As an extension of the early debates about the ethics of switch-side debate, new forms of argument in recent years which started in Cross-Examination Debate Association (CEDA) policy debate that move over into the NPDA challenge the use of a topic at all. Rather than the stances of the past on switch side debate, namely that it causes debaters to become immoral and misanthropic because they don’t argue what they believe in principle, modern performance/activist debate has challenged the notion that directors should decide the topics of our discourse at all (Mitchell, 2000; Mitchell, 1998; Mitchell, 1995; Mitchell and Suzuki, 2000). A common argument in favor of rejecting switch-side debate is that it can force people oppressed by the federal government to roleplay as the federal government. Other arguments against the use of the topic include the need for debate space to allow for individual expressive discourses (Avowal applications), and that issues within the NPDA are a prior question to the topic of the round. This type of debate, about whether or not we should use the topic, is called framework debate and is a modern development in debate. The activist debate attempts to point to a real world example of oppression, typically within the debate or academic community, and suggests that their argument can make some real world change. This would be a fine form of debate, in line with the avowal expression of sincerity, however the debaters read highly technical frameworks that justify why they should win the round, making it part of the game.
It has been used for both educational and technical purposes, though as a strategy it has developed into a technical game based argument. The largest issue with this type of debate is that is is unfair on a number of grounds, from the game perspective of debate, to the team having to answer the activist position. Critics of this style of debate argue that this allows the affirmative team to have not only unlimited preparation time, but also allows them to monopolize the moral highground, or enforce a debate on a traumatic topic without the consent of the negative debaters. Disclosing the topic helps only in the sense that it allows the negative team to opt out of the round, but they still end up losing the ballot.
Advocates for the use of topics argue that topics allow for a fair debate, because everyone has the same opportunity to prepare. Some innovations such as disclosing the activist project at the beginning of preparation time have been suggested and utilized to a limited degree, but even this does not address the technical unfairness of the non-topical argument in debate. This is another example of where the game aspect of debate is in conflict with the ability for debaters to express personal politics in the round, which could be challenged and reformed by removing the win/loss paradigm of debate.

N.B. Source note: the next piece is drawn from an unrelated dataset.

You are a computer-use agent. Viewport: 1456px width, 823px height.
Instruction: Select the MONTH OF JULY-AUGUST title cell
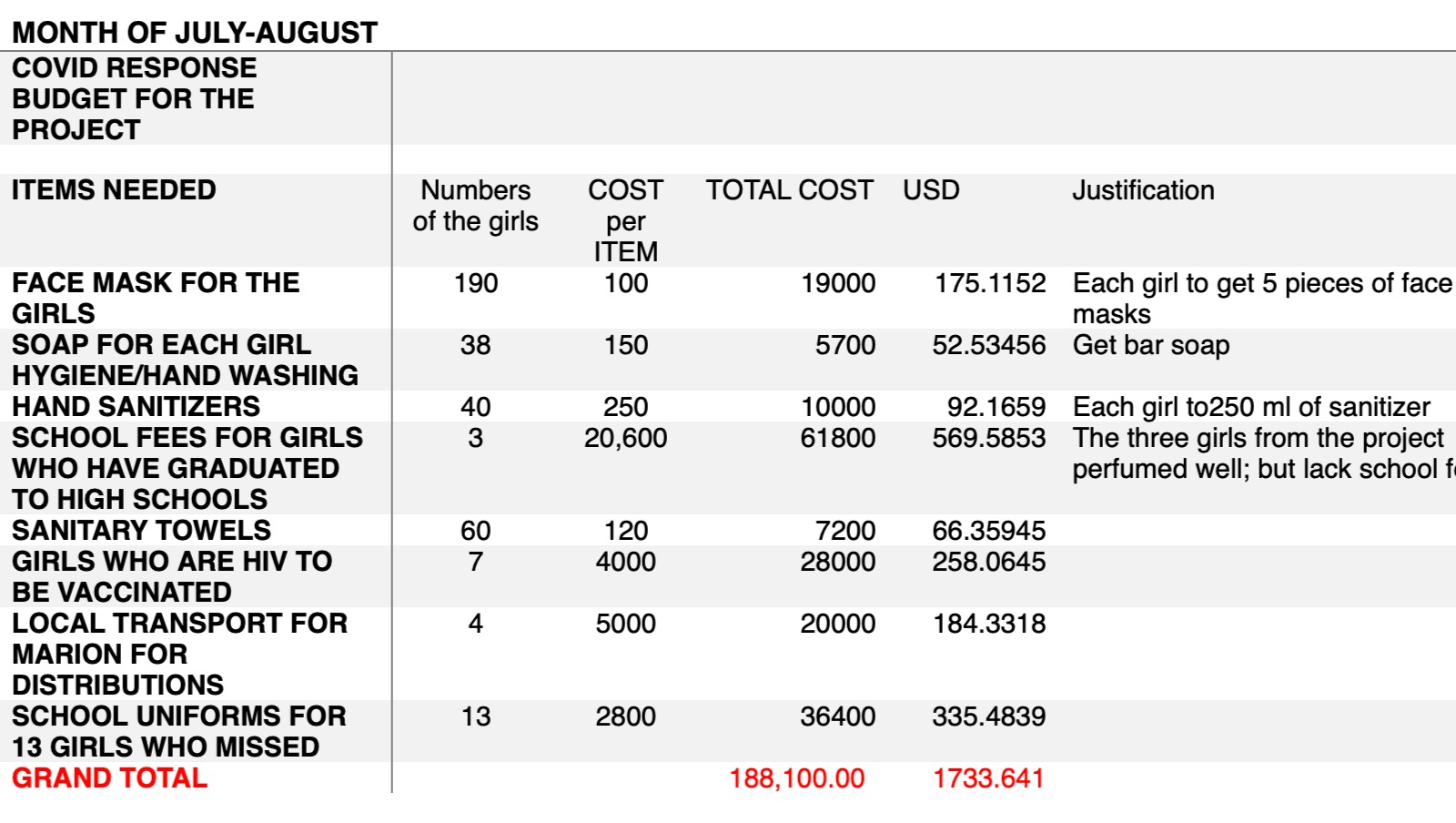pyautogui.click(x=195, y=33)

Traditional policy debate versus critical approaches
A final important background piece to the format of contemporary debate in relation to past debate, is the introduction of the kritik. Debaters think they are sooo cool, so they use the German spelling for the word critique. The kritik challenges the assumptions underpinning a policy action, seeking to undermine the basic understanding of the world presented by the other team or the status quo. This approach started as a marginalized movement in the NPDA, but now it is a normal approach that the majority of judges are willing to weigh. That said, there are issues with the use of critical approaches in debate which will be discussed in this analysis. Critiques arrived in debate in the early 90’s and come in a variety of shapes and form that defy comprehensive standards (Harrigan, 2008).